As always, you all give me more love than I feel like I deserve. I’m glad that you enjoy being here, and don’t you stop. I originally was going to post my review for round 2 of Cicchetti today (yes, that sundae, lol) but I wanted to take WIAW in a little bit of a different direction. This is not a WIAW in the sense of what I ate–in fact, I’ve neither made nor eaten the food in this post!–but this is a WIAW in the sense of what I eat, how I eat, and what it does for me. This is, for me, and I hope for you as well, a WIAW of what nourishes my soul, mind, and body.
LIVE LOVE NOURISH.
I am so, so grateful to have been given the opportunity through my ambassadorship with Sweat Pink to review Lorna Jane Clarkson’s new cookbook Nourish The Fit Woman’s Cookbook. I am offering my review a bit later than originally planned, as I did not receive the package until quite late. But, as you all know, I don’t like to phone in my work, as it were, so I decided to take a bit more time. Alas, I still have yet to really get my hands dirty with the book and recipes, but I think that you will, as I did, find that this cook book is so very much more than just a collection of recipes. And that is why I think that it is more valuable than many other books in my library.
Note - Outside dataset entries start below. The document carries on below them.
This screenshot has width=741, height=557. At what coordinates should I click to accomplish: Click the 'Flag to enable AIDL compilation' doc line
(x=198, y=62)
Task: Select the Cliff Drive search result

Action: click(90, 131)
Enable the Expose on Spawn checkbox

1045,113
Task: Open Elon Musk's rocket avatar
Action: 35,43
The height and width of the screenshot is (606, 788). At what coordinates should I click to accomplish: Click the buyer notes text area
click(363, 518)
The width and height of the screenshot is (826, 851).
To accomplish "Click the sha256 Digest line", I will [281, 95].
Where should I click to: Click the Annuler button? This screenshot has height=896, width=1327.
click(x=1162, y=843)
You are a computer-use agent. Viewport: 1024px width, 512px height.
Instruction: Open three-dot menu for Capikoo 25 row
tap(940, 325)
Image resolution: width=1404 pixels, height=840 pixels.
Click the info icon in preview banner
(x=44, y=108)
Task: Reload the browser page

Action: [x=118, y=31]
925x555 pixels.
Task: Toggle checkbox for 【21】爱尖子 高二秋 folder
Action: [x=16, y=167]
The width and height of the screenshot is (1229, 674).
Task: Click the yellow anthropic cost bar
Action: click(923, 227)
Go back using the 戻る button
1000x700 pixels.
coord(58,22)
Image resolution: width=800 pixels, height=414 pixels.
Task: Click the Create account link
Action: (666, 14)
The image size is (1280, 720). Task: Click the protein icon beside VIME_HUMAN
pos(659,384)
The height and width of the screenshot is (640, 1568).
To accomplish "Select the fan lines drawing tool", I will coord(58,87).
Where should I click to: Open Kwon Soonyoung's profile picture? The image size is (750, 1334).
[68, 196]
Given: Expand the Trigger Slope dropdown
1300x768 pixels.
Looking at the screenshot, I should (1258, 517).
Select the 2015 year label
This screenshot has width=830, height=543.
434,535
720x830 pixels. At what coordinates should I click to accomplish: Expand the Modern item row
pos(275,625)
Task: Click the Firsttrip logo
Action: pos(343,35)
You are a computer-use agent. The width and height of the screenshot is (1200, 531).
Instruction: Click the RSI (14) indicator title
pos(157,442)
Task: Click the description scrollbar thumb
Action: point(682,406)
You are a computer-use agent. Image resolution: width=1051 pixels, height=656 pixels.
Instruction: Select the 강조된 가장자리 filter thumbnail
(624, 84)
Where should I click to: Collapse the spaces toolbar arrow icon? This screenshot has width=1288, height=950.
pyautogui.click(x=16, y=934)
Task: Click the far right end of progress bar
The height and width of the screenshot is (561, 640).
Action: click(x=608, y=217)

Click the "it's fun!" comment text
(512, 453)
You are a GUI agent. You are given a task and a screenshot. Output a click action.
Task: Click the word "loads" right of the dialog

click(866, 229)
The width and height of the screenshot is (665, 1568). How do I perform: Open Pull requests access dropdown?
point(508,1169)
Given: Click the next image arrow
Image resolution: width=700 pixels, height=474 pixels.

I hope that you will take a moment, and read this very carefully.
Furthermore, I hope that you will read this with the background of my post from Tuesday, and my approach to my blogging. Think back to the discussions that we have had over the course of this spring: speaking about filling our lives with positivity, shirking regret, treating ourselves well, and, always, loving ourselves. Read Lorna Jane’s words again. Now you understand why this “cookbook” resonated so well with me. The recipes are beautiful—crafted to help our bodies reach full potential. But what I so connect with in this book is the fact that LJ is more concerned with all of us living our lives actively.
We are the drivers—and we are not backseat drivers. Remember how I mentioned this with regards to bad news? Empower yourself to live on your terms. Give more, be more, move more, believe more, and nourish your mind, body, and soul more.
LJ talks about the daily rituals that keep her whole, and that made me think about the same for me:
I wake up, fix my breakfast and coffee, sit down, eat, and catch up on my blogs while rolling on my lacrosse ball. In short, I am waking my mind and body. I stretch out, I see Alex off, and then I work out. Mind, body, heart, spirit.
At work, I eat and get set up, read a few more blogs, check in with Caitlin and the boys, respond to comments, and then get to “real” work.
Lunch is for me. I take it as often as I can outside, in the fresh air and sunshine. After this winter, we need all of the outdoors time we can get.
I usually have a salad. I. love. Salad. I typically follow it up with tea.
A few times a week, after work, I go to yoga—mind, body, spirit.
At night, we turn on our string of lights (that we put up at Christmas).
As often as I can, I take uninterrupted time with Alex. Mind, body, soul.
I have my ice cream. Soul, and, to an extent, body and mind as well. It helps me with calories, which are used by my body to fuel my activities, and it is my “glass of wine” every night—we all know that to be very mental, lol. I finish with tea, either decaf green or decaf chai.
As much as possible, I lay down on the couch with Alex, and fall asleep before we actually go to bed.
Eating, as much as work and play, is a critical part of the balance that we seek in life. Sometimes we need food to be flippant and fun, but we always need our food to work for us, rather than against us. It is this meeting of work and play, form and function, desire and need, that I believe is the crux of active living and also the foods that LJ is putting forth. That doesn’t mean we don’t need chocolate (I will slap you silly if you ever tell me that), that we don’t need that beer. In the classic 80/20 spread, we need the 20 as much as we need the 80. But when that 80 is delicious and hardworking, we are able to be more, to do more, and they are, above and beyond, sustainable.
Above all, however, this is indeed a cookbook, and these are the recipes that I am most looking forward to digging in to:
And quick note: I found it fascinating and also empowering that nutrition facts are given, but calories are not.
I know that I tend to go on and on about food (yes, Mike, I agree that sometimes my blog should indeed be called Suzlyfe OMGALLTHEFOODZ), but that is because I respect what food gives to and does for us. Perhaps I have this perspective because of my illness–I’ve been both scared of and obsessed with food before. Sure, I think more about food than some people, but others think about makeup more, and does that make them any less for it? Absolutely not.
And so I leave you with this question:
How do you find the balance–so that food is both important and just a fact of life; so that it nourishes but is also fun and pleasurable; so that it is both the 80 and the 20?
Or do you look to other means? What is the “food” in your life, as it were?